DeepLab resnet v2 model in pytorch

MIT License

602 stars 116 forks source link

BatchNorm usage #15

Closed Eniac-Xie closed 7 years ago

Eniac-Xie commented 7 years ago

Hi, the parameters of BatchNorm layer in resnet101 is fixed by here

But the running_mean and running_var is also need to be fix, so I think we need to set BatchNorm to eval mode, not just fix parameters (weight and bias)

isht7 commented 7 years ago

The model is trained in eval mode as can be seen here.

Eniac-Xie commented 7 years ago

Thank you for your reminder , so the code here is redundant?
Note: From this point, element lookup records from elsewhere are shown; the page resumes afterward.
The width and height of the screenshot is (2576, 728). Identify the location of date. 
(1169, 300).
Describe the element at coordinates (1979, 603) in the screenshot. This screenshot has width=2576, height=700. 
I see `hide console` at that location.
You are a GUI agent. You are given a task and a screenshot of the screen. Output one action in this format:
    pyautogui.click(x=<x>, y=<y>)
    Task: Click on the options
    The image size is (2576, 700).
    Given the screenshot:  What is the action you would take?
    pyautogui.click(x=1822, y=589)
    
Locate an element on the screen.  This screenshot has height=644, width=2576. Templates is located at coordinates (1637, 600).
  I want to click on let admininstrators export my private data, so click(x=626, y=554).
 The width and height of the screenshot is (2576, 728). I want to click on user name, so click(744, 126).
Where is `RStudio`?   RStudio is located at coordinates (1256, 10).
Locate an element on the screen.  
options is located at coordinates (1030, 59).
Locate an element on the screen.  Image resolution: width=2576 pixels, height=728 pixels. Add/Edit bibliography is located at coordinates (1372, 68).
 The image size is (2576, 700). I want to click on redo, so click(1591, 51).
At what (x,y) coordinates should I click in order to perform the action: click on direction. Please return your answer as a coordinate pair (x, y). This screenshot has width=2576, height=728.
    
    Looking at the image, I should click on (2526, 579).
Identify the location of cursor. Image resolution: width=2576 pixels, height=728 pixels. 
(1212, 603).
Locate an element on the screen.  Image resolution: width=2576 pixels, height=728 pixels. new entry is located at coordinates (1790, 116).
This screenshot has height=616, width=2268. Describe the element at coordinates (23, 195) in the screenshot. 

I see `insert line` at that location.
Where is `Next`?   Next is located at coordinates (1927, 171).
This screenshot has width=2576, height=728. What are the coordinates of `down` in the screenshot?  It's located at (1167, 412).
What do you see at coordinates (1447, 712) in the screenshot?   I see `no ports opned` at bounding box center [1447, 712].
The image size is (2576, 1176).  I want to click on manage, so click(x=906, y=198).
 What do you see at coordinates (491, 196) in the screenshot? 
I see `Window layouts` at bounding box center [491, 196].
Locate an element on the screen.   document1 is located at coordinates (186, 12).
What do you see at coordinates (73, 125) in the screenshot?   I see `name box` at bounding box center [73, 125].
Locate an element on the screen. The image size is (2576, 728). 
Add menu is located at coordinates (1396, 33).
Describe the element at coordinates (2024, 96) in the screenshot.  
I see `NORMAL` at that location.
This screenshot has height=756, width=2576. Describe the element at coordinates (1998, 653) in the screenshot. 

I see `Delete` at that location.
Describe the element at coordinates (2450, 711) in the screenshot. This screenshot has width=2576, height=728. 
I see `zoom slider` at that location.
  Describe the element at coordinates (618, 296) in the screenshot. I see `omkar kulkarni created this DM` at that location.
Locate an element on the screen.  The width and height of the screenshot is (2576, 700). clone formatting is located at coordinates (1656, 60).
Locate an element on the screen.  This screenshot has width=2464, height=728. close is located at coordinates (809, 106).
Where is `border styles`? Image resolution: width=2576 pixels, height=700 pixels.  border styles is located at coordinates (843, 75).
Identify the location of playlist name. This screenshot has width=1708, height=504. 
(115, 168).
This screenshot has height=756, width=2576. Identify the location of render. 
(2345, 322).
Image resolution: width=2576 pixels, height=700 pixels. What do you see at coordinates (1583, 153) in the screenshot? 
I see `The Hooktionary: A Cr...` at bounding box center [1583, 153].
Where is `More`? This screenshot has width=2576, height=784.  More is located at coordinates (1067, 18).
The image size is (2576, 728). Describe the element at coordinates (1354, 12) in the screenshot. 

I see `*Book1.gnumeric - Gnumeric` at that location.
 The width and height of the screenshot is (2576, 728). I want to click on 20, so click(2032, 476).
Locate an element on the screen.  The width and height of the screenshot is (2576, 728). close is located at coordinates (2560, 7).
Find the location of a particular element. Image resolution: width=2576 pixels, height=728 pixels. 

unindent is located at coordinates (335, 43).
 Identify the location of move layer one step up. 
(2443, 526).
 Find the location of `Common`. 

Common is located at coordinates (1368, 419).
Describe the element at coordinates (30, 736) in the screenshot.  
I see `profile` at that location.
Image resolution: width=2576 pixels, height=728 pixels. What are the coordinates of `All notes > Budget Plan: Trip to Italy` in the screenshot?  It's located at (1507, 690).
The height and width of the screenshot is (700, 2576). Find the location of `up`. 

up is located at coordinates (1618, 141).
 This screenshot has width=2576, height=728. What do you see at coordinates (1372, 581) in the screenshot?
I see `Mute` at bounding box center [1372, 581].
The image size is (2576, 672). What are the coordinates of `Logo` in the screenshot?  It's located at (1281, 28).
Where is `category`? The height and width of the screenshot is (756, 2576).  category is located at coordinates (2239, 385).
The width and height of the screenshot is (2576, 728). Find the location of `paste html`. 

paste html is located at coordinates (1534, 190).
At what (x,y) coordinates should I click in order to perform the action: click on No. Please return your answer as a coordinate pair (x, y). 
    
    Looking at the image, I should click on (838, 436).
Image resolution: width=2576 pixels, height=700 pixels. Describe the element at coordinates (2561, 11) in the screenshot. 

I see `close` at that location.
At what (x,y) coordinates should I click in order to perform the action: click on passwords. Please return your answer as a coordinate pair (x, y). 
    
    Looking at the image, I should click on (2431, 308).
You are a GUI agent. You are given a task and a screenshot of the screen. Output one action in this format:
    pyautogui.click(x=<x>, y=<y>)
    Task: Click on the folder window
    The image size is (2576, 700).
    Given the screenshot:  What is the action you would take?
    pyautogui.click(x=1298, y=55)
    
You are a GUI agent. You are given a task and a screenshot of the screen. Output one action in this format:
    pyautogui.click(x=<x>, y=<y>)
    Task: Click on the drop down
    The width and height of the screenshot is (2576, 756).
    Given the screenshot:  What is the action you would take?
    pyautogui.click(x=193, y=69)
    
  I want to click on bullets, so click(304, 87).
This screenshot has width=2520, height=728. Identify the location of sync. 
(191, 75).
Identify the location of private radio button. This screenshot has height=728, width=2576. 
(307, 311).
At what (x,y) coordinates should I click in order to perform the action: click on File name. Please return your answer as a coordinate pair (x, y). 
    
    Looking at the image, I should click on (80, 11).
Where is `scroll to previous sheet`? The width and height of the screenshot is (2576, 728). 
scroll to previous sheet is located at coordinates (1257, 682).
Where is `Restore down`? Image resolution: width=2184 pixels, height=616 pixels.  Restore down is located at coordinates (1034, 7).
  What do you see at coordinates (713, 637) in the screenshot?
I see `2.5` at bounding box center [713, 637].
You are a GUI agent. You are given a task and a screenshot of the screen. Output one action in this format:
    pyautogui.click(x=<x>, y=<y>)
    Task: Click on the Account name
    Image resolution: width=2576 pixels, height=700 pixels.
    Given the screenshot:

isht7 commented 7 years ago

No, it is not redundant. model.eval() is for keeping running mean and running variance fixed. Setting requires_grad = False is for fixing the gamma and beta parameters in the batch-norm. Read more about batchnorm here

pkuCactus commented 6 years ago

Hi, i don't understand why fix the batchnormal parameters?

isht7 commented 6 years ago

This is a re-implementation of deeplab-resent. The original code fixed batchnorm parameters and therefore we also did that. They might have done this to reduce the number of trainable parameters because the number of training images is quite less. This could help prevent overfitting.